If there has been wavering in their devotion, if the process of yielding themselves to the ideals and interests of this country has been arrested, they are not altogether to blame, and we ourselves are not altogether blameless.
It was thoroughly in harmony with the American Spirit that our sympathies should go out to brave little Belgium, and turn from the ruthless conqueror who was much nearer to us culturally and in greater harmony with us spiritually. It was also natural for the German people in this country to challenge the evident bias of the press, and the resultant prejudices arising in the minds of their friends and neighbors. Being German they knew what a German soldier is capable of doing, and of what atrocities he is guiltless; although in the attempt to defend their people they in turn became as unfair as we, condoning every act of the Germans and besmirching their enemies.
How far this bias can carry one is illustrated by the German pastor in a neighboring town, one of the gentlest souls I know, who, when told of the destruction of the Lusitania, said: “Thanks be to God, let the good work go on.” He will not have to live very long to repent of this.
To match him I may quote a most lovable Quaker lady nearly ninety years of age, who, with a violence in striking contrast to the Quaker character, expressed as her dearest wish that she might be permitted to kill the Emperor of Germany, and I am almost sure she was not alone in that pious desire, even among the members of her family.
The German press and the German pulpit have fanned this reawakened Germanic spirit, not always from lofty motives, and many an editor and pastor have found this antagonism a source of revenue and a hope of perpetuating their influence.
If the American press both in its news and editorial columns has been painful reading to any one who loves fair play, it did not help him to turn to the German press, whose utterances were made more distressing by the fact that not infrequently they contained expressions bordering on treason. Had their editors lived in Germany and spoken of the Emperor in the same words which they applied to their President, their terms of imprisonment, if combined, would reach into eternity.

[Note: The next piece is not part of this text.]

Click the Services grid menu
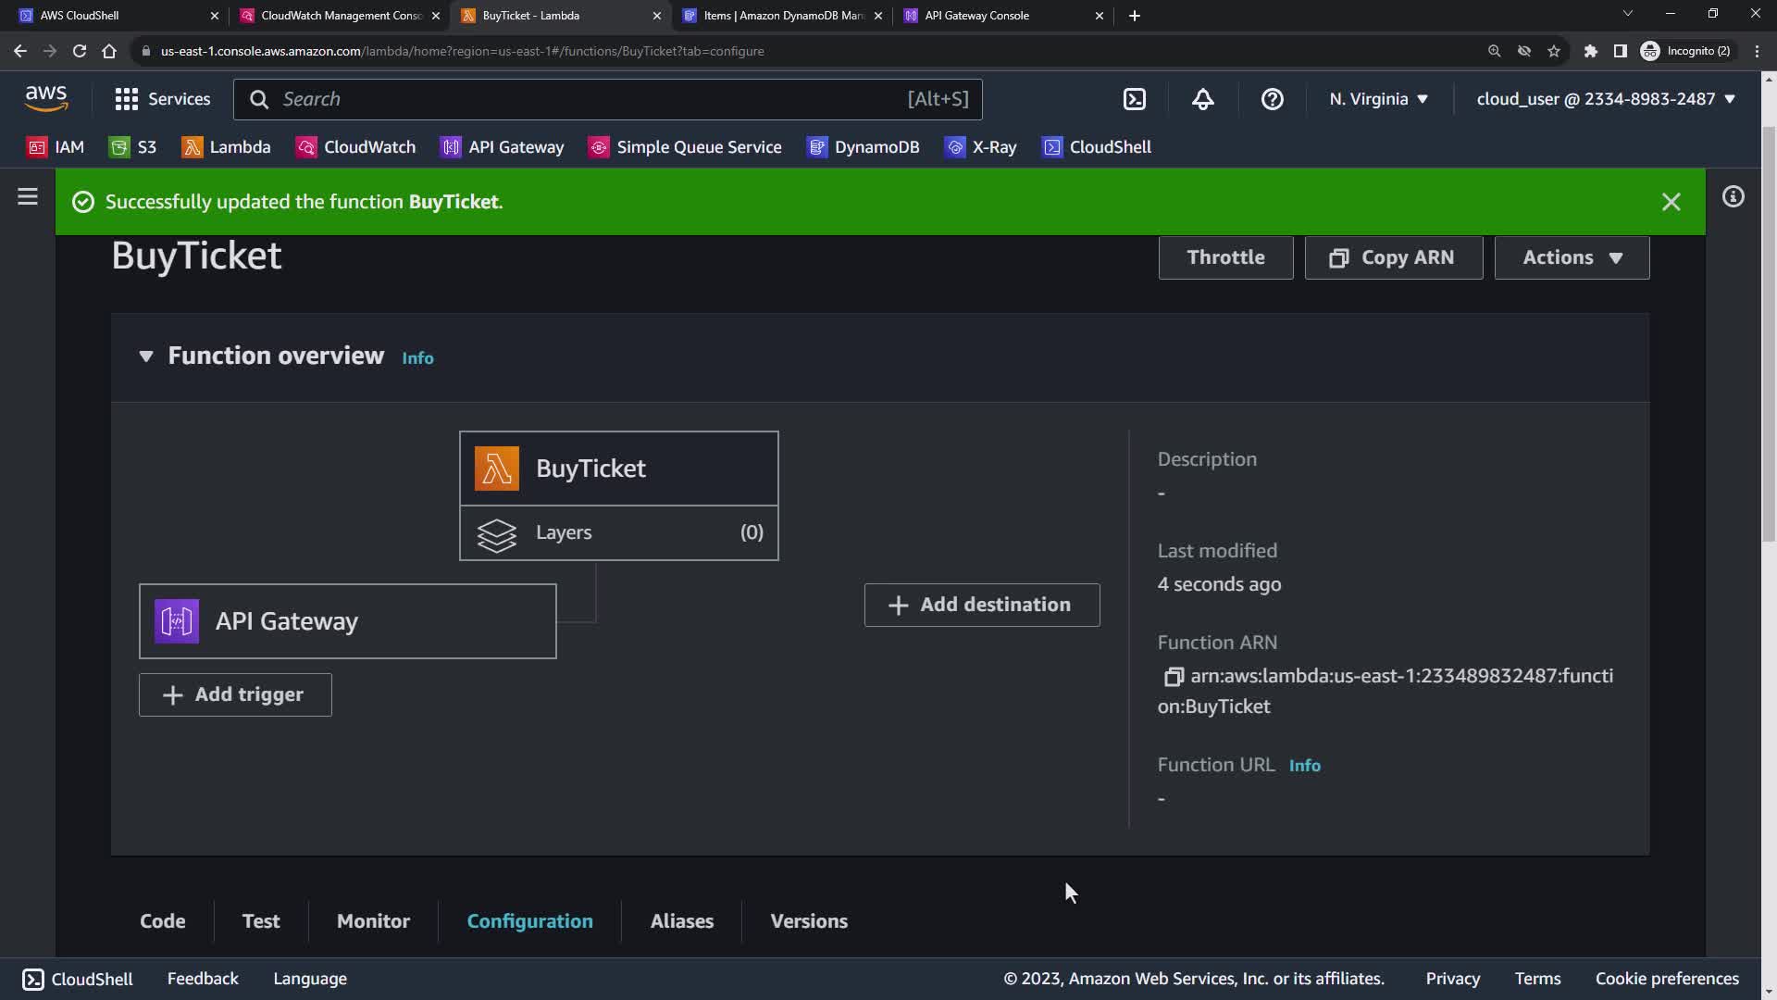1777x1000 pixels. tap(162, 99)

Even after the war the attempt will be made to keep alive this antagonism, and if possible to widen the breach. It will be a serious challenge to our national spirit, for I doubt that we can maintain a vital unity unless it represents one country, one people, and one language.
I know of no way in which to meet this danger effectively; but I do know that it is not through reprisals or punishments. Perhaps it is best to hope that at the close of the war we shall all recover our sanity. Certain it is that the American people have in the Germans in this country too valuable and powerful an element to alienate, and the German people who have made this country their home have too great a sense of the value of it and its institutions, to them and their children, to be willing to jeopardize the American Spirit, because of that which must be but a passing phase in the history of our poor, misguided, human race.

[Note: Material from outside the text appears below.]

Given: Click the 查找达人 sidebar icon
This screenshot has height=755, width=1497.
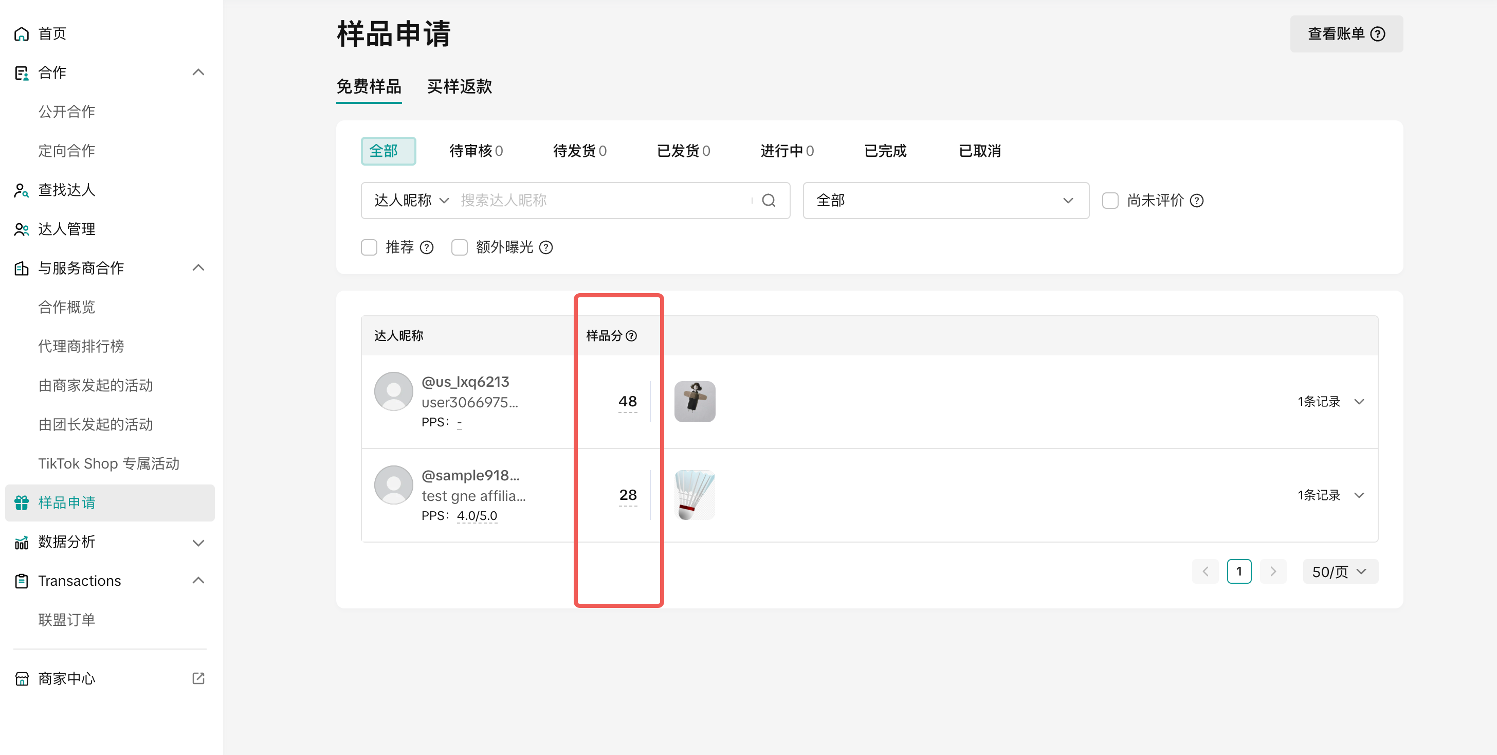Looking at the screenshot, I should (22, 190).
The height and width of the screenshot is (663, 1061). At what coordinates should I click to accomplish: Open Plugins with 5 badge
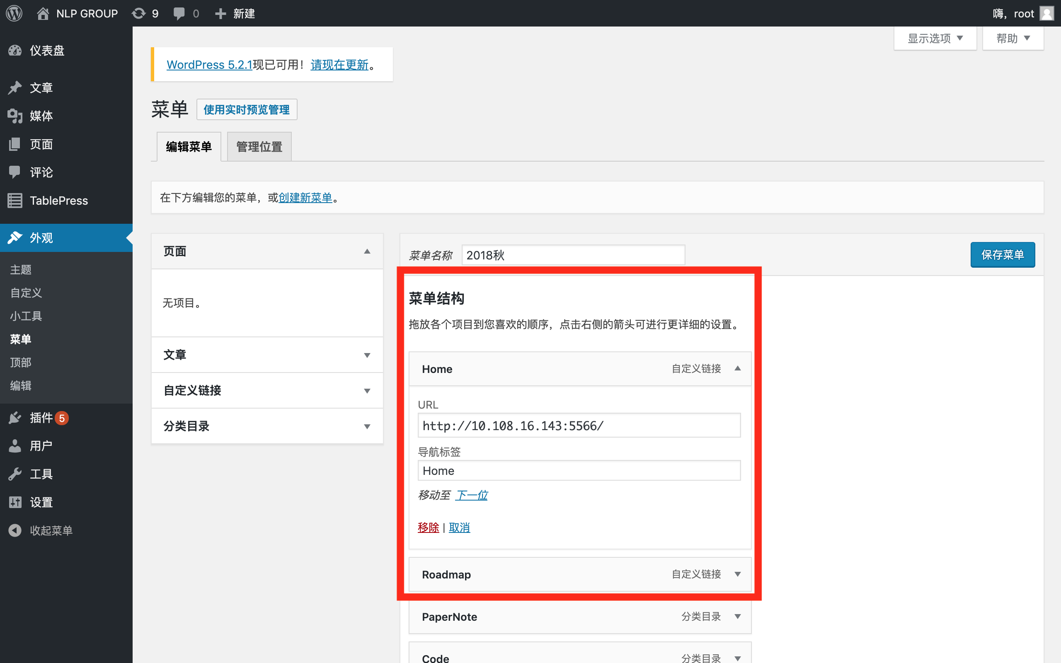(41, 418)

Besides the threatened break in unity, the American Spirit is being challenged by a call to arms, not merely to avert any momentary, threatened danger, but to be permanently safeguarded, prepared against its predatory neighbors all around the globe. Whether those who join in this call know it or not, or wish it or not, it means militarism. When just such arguments were used for Germany’s preparedness, when that gospel was being preached with all possible fervor, one of the wisest Germans said: “Wehrkraft wird immer Mehrkraft” (“Defensive power always becomes offensive power”), and I am sure that the average American will say that, in the case of Germany, this has proved true.
If I were arguing for military preparedness, I would not be so insistent upon the building of new fortresses, or the accumulation of ammunition. I would insist upon training our children in obedience and reverence. I would give them schoolmasters who know what they teach and who would demand strict application to the curriculum. I would oppose the growing pedagogic idea that the schoolroom is a playground, and that knowledge may be acquired without hard work. I would restore the rod and banish the coddler. I would call in our high school boys from the side lines, from their vicarious athletics and their slavish imitation of college customs, and teach them how to dig trenches and serve cannon, which seem to be the chief need in modern military operations.